It’s taken about a year, but I’ve finally concluded that it’s time for me—and, fellow teachers of U.S. history surveys, probably time for you—to do something that doesn’t come naturally: give up on printed and bound textbooks. While teachers are not unique in our attachment to hard-copy publishing and cannot singlehandedly be the solution to the problems that plague the textbook industry, we are situated at a critical nexus in the chain, and it strikes me that, as a matter of social and educational responsibility, we ought to face the question of textbooks’ future directly. Electronic books (a.k.a., e-books) are no panacea and have some clear drawbacks in terms of their readability (which I’ll get to presently). However, we’ve reached a point where they merit a closer look.

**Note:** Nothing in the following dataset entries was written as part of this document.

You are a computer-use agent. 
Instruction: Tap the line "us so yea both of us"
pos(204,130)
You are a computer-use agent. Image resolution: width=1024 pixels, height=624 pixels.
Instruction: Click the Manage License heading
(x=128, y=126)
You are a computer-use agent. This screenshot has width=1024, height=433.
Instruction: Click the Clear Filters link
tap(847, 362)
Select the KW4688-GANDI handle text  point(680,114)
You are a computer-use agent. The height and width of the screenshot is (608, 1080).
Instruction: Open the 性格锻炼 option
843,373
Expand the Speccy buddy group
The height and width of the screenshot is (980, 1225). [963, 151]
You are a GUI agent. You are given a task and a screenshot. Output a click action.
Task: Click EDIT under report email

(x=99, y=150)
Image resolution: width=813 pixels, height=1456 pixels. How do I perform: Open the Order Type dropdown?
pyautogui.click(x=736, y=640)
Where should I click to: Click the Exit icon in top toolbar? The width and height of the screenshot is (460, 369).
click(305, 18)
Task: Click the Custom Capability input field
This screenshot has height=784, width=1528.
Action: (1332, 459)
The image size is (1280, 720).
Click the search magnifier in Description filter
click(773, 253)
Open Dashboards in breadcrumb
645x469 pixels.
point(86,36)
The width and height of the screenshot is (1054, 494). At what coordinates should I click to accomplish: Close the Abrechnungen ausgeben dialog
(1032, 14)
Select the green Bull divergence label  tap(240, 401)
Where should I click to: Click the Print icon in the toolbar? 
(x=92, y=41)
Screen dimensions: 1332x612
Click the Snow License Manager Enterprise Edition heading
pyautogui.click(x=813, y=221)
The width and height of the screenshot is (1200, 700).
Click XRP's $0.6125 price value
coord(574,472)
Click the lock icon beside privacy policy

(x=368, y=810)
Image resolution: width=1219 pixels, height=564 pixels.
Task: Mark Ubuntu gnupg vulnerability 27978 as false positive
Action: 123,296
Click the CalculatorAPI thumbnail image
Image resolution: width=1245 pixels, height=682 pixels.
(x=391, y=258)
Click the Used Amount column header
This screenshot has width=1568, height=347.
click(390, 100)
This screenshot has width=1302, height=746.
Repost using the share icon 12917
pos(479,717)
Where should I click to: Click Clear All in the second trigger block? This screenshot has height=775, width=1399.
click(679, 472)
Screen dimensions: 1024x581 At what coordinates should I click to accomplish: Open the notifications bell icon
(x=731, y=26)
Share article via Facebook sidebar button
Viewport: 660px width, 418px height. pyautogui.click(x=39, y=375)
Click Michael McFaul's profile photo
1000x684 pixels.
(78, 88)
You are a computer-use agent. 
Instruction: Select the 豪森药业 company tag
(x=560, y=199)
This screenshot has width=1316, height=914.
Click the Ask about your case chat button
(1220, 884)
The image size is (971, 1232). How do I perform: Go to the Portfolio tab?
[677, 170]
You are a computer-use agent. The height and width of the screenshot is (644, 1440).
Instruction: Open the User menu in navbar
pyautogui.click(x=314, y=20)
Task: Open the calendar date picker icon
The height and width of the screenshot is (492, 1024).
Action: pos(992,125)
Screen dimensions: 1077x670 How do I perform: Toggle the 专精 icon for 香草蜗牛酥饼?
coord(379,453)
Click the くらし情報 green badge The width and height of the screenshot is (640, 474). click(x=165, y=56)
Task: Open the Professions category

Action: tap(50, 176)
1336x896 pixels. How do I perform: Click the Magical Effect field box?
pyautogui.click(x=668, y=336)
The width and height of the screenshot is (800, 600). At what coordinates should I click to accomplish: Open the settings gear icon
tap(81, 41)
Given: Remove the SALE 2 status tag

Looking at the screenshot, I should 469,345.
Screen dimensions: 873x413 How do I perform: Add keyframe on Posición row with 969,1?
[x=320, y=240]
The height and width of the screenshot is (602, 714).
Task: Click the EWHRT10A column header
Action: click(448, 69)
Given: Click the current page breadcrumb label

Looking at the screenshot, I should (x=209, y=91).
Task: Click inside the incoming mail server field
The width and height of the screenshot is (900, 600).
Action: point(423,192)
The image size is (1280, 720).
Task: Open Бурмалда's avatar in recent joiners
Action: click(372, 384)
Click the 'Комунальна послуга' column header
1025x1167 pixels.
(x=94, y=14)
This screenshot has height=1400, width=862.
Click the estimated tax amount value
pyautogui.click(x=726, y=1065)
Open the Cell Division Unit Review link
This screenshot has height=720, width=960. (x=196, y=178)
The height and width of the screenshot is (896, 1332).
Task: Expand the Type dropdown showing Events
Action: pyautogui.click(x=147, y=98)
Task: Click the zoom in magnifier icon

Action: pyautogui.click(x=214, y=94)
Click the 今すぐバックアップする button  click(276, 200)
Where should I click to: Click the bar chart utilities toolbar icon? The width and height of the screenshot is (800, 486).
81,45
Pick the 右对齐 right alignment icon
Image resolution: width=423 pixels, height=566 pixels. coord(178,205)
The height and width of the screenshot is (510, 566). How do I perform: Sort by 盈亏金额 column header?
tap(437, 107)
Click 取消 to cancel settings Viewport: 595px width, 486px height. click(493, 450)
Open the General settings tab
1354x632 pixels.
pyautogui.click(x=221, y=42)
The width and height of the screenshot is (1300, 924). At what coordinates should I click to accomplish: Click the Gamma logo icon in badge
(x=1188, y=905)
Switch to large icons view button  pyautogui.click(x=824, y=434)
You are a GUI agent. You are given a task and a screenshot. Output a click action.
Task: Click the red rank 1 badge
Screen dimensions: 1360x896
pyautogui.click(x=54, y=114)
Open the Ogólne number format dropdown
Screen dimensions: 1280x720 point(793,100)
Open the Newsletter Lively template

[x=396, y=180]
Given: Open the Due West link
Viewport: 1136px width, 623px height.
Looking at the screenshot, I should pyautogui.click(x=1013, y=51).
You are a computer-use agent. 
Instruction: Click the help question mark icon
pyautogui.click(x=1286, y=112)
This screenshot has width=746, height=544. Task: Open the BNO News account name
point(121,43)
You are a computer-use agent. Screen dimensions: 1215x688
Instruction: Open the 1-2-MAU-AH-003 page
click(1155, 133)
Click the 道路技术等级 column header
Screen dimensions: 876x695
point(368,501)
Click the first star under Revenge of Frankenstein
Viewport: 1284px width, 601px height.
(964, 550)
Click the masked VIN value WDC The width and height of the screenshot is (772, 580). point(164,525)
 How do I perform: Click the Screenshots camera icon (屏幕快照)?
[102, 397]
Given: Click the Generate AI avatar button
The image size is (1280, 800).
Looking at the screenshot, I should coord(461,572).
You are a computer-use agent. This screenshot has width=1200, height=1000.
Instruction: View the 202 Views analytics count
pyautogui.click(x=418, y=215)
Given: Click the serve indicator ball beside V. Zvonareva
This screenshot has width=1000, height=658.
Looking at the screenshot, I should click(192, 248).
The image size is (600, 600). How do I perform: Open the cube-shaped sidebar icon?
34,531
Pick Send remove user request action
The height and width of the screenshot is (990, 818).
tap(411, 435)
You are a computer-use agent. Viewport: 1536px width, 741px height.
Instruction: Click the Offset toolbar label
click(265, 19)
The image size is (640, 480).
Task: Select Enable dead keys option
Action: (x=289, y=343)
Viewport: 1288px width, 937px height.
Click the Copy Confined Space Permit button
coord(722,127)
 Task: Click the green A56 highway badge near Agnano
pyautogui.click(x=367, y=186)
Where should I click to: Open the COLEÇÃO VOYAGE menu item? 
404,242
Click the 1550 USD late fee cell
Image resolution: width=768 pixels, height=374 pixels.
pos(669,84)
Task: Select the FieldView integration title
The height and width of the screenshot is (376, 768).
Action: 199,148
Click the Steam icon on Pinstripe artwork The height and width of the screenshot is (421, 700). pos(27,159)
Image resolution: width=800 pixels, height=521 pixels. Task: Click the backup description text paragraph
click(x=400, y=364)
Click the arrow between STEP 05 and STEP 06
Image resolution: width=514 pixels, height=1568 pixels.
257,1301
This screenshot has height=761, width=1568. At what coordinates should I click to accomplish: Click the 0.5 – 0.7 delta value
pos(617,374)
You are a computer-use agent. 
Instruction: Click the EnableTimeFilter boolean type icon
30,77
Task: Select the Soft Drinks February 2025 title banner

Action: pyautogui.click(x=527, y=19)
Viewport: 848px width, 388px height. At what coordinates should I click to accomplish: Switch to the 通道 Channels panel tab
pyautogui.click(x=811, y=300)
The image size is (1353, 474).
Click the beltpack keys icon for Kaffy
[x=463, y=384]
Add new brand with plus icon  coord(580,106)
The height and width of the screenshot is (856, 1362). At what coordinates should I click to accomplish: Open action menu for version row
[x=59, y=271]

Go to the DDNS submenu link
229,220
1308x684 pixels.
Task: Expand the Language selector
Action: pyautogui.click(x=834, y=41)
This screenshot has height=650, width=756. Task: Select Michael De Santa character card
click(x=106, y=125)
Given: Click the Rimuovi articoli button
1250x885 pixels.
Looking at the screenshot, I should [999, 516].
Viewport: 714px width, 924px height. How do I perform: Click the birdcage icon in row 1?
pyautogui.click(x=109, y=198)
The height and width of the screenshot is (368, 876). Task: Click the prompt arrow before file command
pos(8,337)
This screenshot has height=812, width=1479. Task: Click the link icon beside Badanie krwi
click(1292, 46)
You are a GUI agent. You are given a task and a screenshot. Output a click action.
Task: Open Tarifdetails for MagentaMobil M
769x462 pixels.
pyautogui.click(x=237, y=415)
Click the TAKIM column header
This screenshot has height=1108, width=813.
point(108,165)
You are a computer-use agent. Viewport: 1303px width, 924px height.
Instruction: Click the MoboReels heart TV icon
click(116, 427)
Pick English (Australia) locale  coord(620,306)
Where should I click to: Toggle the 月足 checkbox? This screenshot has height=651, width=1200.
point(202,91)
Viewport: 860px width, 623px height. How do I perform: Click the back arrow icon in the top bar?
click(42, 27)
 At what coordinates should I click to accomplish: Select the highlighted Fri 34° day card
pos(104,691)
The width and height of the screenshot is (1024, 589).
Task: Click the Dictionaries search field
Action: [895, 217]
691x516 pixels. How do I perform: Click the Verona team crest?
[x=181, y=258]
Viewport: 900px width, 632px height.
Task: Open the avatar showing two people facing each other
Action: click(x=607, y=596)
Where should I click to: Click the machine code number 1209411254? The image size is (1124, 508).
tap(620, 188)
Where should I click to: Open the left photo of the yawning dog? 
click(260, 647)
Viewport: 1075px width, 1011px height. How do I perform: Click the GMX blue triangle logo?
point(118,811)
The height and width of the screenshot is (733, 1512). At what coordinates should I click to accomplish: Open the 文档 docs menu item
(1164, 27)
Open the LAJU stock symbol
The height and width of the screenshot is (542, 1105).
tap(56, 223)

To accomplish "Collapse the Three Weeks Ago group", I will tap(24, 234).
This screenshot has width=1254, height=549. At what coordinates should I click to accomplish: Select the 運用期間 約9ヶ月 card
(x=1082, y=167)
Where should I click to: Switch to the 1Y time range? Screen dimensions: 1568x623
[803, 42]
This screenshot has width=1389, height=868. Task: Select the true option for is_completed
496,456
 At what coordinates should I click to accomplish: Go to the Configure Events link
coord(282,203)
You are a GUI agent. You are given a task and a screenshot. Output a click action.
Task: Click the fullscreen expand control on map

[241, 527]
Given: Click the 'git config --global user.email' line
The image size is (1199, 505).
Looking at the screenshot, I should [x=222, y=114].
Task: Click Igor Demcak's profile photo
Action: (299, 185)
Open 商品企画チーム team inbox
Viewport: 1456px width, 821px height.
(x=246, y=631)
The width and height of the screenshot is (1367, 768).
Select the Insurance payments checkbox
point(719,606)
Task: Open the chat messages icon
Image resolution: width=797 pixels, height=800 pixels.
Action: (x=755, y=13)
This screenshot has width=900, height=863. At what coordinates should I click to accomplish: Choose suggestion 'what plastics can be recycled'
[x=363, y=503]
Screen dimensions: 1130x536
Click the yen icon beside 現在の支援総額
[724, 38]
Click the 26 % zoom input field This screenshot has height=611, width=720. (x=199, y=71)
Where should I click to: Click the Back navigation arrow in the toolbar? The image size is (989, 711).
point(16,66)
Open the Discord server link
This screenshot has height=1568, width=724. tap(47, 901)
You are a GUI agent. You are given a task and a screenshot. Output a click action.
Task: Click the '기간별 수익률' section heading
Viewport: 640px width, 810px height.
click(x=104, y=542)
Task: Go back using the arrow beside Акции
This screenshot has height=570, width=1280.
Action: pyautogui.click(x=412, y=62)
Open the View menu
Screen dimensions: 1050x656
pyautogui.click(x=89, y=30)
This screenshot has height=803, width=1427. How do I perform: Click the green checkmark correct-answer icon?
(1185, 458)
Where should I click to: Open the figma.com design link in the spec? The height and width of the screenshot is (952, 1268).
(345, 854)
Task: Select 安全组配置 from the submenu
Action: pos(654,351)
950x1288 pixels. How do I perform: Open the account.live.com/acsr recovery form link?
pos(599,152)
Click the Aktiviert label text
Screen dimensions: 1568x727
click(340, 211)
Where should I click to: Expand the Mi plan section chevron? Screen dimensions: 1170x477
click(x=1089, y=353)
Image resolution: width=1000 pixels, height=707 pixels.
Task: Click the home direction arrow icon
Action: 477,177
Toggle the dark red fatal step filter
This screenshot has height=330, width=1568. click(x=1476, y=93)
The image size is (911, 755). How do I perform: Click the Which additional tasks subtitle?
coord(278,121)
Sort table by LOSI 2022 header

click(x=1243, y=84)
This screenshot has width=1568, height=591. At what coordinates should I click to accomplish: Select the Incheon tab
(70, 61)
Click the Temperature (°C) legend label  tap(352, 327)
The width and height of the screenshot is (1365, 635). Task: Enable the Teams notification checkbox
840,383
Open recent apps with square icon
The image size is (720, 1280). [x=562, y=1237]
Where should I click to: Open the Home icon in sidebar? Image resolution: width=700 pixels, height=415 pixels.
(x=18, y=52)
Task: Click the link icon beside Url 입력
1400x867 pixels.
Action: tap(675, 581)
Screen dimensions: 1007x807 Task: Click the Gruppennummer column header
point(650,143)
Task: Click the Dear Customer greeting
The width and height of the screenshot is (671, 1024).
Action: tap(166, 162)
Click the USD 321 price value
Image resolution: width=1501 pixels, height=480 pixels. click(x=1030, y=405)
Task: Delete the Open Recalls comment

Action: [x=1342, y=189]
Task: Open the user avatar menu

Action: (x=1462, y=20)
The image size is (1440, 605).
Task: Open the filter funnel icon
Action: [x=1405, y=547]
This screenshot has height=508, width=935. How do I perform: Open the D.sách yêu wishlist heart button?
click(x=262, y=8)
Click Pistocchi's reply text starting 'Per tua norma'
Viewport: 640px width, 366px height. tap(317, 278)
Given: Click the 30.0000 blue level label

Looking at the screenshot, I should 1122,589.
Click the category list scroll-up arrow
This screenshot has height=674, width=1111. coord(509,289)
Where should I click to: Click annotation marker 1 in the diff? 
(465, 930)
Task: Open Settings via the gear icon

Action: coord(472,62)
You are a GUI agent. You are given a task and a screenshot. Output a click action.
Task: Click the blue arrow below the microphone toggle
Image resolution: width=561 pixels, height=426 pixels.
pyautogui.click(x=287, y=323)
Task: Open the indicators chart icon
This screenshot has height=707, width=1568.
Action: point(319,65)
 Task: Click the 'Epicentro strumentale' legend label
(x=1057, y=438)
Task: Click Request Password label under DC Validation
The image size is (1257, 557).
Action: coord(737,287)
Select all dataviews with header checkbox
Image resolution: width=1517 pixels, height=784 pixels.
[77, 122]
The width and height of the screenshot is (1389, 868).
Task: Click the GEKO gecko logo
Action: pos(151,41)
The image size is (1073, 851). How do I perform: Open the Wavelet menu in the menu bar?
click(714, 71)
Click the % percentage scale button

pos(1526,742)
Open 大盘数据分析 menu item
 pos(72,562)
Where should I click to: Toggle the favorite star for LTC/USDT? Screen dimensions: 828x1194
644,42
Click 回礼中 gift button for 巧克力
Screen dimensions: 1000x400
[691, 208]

This unintended conclusion is the result of an intended act, which began last summer when I revisited the question of what U.S. survey textbook all teachers of the course in my department should use. In the eight years I’ve been at the school, we’ve been using America: Past and Present, by Robert Divine et al. (one of a number of texts published by Pearson Longman, a large international conglomerate). In the last couple of years, we’ve been working with the two-volume brief edition, which is lighter, cheaper (at least when students buy single volumes rather than the set, which costs more than the traditional textbook), and helpfully segments American history into thirty-three chapters of about fifteen pages rather than the customary thirty pages. There’s a consensus among my colleagues that there’s nothing really wrong with “Divine”—the custom in the textbook industry is to identify titles by the lead author—but nothing particularly compelling about it either. It does not, for example, stake any particular thematic ground, the way John Faragher et al. give their text, Out of Many: A History of the American People, a multicultural focus. So I requested desk copies of a bunch of these other titles, which arrived in short order.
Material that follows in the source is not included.